Required work: The number of lines containing "Registration" is the only answer wanted; work it out from the entries below.

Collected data
==========
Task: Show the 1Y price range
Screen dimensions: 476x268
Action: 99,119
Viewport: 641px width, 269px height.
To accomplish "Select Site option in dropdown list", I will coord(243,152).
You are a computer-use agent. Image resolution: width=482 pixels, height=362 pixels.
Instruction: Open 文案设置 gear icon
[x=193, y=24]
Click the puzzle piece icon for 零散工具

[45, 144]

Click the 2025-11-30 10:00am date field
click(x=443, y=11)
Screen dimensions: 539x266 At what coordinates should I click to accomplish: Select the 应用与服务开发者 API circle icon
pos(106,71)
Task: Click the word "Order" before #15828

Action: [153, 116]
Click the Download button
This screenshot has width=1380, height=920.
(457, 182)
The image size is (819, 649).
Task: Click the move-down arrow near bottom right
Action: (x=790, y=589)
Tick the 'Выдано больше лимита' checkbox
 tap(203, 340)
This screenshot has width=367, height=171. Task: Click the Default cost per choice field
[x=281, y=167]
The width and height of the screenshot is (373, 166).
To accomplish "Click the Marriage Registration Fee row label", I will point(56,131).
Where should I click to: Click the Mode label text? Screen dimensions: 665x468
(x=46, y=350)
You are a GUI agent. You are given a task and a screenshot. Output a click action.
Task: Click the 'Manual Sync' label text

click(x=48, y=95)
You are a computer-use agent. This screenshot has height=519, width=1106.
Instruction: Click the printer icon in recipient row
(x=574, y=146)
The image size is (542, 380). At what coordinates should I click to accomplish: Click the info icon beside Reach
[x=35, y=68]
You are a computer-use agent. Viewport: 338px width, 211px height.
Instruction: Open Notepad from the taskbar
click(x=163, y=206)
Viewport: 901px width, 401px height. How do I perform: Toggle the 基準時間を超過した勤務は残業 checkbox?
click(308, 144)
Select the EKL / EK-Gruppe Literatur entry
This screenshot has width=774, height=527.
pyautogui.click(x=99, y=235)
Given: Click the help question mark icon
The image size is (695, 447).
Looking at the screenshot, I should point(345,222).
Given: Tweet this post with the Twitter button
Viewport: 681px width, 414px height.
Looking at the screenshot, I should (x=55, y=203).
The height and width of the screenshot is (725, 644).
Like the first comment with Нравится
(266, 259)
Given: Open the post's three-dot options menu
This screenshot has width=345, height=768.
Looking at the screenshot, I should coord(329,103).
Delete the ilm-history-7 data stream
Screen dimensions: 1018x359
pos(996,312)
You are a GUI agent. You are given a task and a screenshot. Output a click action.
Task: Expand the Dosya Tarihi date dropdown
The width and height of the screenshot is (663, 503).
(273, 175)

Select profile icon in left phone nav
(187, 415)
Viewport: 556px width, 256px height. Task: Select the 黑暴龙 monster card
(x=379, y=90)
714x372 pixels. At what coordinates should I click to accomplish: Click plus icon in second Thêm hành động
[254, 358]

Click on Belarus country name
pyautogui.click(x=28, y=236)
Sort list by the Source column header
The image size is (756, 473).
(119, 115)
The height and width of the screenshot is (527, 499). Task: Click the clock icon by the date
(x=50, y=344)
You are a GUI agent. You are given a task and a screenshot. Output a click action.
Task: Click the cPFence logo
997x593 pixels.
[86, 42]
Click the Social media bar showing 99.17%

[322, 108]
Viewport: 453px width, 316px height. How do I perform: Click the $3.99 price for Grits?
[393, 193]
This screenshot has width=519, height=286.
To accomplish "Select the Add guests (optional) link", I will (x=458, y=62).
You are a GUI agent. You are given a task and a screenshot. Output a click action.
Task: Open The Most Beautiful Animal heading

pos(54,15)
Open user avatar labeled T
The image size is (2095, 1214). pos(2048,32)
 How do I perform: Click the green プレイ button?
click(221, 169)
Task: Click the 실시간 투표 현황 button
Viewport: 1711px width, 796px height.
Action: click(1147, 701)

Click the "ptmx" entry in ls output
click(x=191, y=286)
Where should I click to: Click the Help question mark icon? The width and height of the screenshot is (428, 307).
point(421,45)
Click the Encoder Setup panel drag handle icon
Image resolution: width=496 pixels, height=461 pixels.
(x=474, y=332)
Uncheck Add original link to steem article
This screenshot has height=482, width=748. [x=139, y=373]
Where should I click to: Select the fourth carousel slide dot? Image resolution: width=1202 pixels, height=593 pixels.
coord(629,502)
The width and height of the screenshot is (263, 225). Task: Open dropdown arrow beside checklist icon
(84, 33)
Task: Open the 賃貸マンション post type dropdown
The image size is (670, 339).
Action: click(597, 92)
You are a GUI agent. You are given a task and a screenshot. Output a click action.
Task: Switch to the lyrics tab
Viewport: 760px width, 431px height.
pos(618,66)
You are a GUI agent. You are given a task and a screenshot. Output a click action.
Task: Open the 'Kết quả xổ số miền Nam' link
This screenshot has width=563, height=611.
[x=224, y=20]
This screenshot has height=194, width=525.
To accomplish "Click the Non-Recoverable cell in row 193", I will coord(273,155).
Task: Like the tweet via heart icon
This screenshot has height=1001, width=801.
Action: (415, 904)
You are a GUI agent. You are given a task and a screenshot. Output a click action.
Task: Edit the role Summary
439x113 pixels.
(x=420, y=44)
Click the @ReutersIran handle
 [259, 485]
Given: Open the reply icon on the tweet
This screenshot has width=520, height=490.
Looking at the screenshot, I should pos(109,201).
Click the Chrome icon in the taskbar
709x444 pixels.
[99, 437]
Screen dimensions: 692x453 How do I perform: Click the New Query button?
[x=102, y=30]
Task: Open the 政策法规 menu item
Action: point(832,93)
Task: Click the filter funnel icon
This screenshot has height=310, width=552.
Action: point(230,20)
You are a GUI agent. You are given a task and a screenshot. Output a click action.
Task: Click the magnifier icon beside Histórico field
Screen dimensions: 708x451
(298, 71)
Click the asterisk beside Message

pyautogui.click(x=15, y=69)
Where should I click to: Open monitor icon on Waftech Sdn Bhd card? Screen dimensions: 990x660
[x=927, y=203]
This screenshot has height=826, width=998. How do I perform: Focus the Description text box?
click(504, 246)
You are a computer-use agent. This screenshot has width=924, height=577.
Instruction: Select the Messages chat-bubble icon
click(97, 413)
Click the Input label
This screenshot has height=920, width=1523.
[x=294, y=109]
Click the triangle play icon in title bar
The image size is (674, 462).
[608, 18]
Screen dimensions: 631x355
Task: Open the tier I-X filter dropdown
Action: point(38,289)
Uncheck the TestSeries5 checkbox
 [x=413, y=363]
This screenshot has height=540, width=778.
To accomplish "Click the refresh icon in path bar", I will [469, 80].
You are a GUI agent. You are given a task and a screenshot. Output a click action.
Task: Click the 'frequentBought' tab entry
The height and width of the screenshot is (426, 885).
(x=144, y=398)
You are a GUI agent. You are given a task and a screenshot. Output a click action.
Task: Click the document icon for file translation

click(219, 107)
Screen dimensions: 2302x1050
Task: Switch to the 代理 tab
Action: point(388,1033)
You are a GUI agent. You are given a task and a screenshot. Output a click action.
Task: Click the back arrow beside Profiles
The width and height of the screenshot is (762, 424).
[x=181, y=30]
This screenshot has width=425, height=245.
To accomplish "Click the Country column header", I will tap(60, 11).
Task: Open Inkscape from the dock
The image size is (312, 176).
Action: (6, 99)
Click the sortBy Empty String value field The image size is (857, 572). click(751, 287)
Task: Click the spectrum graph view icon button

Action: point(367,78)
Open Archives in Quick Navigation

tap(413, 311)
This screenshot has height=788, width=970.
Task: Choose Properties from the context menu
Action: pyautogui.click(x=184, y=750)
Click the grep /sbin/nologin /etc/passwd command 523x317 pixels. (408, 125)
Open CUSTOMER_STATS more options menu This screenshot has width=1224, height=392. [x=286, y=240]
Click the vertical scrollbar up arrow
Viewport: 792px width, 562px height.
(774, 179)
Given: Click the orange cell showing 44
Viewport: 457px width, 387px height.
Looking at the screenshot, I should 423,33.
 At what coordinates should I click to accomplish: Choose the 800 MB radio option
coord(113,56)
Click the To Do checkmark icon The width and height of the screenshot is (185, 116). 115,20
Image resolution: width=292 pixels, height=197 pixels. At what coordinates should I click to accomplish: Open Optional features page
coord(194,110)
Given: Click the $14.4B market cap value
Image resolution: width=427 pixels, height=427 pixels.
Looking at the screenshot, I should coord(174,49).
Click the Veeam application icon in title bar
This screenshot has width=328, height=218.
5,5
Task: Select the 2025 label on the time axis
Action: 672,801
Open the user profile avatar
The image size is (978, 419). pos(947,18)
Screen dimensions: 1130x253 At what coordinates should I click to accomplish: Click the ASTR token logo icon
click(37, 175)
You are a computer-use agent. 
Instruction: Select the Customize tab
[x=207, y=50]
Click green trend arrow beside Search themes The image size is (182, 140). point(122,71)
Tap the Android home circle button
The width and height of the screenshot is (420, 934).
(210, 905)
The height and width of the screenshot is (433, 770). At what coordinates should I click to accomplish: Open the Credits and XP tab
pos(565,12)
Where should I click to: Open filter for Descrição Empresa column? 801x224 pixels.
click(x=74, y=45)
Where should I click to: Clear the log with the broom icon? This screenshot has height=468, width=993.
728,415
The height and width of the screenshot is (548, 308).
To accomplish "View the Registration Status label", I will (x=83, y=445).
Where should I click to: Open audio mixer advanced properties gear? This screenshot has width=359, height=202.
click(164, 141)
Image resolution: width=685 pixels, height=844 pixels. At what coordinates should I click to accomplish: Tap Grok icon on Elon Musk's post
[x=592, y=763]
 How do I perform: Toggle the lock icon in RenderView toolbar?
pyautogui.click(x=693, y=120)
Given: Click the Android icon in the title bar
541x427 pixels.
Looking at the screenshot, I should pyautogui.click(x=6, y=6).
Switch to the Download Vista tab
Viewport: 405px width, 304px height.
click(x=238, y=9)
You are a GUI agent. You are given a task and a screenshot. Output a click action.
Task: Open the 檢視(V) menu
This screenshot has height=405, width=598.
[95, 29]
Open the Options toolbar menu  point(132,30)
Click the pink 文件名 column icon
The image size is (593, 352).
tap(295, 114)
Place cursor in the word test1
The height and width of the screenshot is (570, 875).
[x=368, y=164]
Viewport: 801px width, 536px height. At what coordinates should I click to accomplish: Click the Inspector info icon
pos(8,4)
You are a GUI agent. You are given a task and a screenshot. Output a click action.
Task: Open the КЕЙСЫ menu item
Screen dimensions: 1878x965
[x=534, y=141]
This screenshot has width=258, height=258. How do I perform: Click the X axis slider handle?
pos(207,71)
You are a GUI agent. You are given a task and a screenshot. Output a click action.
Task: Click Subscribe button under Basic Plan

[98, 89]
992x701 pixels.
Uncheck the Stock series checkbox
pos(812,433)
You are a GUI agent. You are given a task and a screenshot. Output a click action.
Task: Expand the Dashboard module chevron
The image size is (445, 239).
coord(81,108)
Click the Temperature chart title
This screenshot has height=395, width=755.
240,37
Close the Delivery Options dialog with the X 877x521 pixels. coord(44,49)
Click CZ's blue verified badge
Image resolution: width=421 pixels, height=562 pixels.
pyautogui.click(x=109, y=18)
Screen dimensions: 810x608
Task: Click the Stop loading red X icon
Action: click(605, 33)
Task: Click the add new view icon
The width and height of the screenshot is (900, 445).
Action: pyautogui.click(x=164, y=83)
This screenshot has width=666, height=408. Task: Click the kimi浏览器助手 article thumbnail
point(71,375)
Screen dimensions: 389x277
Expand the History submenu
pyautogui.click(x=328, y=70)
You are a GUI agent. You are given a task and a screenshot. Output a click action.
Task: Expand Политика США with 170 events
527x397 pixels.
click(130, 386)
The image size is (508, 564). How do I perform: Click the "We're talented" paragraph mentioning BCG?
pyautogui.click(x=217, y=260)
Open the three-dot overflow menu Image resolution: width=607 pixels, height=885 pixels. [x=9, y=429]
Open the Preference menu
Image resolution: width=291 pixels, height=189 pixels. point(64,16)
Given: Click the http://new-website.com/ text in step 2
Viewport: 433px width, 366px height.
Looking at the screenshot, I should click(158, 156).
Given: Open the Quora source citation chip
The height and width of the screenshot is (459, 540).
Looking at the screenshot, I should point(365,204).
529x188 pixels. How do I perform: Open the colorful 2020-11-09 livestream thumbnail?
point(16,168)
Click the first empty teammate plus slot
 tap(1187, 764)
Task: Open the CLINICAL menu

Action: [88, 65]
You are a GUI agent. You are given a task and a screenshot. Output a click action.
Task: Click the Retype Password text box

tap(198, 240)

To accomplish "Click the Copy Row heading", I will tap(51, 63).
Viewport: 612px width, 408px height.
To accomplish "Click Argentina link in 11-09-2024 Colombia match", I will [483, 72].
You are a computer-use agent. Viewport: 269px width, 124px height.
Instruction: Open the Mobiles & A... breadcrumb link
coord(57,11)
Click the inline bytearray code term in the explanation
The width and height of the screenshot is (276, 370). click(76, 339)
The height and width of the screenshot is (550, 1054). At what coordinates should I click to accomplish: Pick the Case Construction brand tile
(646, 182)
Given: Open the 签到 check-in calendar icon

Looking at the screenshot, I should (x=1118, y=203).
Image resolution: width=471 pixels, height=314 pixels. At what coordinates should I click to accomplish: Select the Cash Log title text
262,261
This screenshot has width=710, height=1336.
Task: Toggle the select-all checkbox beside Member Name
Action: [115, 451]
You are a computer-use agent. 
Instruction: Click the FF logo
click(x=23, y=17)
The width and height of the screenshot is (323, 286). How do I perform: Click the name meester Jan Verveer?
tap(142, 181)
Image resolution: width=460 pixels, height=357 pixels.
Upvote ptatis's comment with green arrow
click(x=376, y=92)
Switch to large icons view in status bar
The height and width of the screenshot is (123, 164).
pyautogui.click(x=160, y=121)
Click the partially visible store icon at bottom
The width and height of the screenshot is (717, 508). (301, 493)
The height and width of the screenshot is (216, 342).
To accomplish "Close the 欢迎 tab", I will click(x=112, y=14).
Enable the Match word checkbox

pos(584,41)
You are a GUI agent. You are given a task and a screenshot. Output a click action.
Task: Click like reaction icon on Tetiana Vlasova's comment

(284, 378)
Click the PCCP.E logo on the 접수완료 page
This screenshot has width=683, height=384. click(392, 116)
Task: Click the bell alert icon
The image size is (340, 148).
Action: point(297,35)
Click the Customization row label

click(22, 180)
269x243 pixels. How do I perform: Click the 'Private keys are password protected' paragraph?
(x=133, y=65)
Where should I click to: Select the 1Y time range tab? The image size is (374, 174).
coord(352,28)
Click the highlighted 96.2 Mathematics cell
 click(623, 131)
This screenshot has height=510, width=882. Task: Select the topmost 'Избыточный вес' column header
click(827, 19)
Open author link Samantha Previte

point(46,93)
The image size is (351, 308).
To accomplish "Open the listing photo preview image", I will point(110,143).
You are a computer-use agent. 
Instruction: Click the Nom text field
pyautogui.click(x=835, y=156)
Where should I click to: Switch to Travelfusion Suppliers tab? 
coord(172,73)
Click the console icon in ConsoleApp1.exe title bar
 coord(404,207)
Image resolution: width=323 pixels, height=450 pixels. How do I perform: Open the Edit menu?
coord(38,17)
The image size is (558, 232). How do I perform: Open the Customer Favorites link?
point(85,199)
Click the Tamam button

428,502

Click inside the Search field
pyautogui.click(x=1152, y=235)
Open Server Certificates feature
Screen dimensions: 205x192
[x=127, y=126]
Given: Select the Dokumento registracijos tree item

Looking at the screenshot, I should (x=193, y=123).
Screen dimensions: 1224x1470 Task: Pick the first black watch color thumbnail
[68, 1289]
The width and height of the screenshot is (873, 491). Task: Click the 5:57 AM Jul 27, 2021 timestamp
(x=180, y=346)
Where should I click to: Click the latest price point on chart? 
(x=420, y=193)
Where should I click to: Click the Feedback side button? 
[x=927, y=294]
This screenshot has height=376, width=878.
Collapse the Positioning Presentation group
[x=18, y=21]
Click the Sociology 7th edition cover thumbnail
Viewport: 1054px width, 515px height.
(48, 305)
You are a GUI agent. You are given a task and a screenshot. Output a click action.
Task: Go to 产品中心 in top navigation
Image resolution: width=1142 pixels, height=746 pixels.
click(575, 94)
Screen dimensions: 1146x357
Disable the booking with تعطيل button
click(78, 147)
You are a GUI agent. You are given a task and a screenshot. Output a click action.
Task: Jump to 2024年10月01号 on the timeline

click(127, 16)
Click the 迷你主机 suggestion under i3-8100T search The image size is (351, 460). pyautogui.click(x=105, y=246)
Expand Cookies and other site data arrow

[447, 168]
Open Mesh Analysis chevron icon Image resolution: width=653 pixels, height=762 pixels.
==========
Reply: 2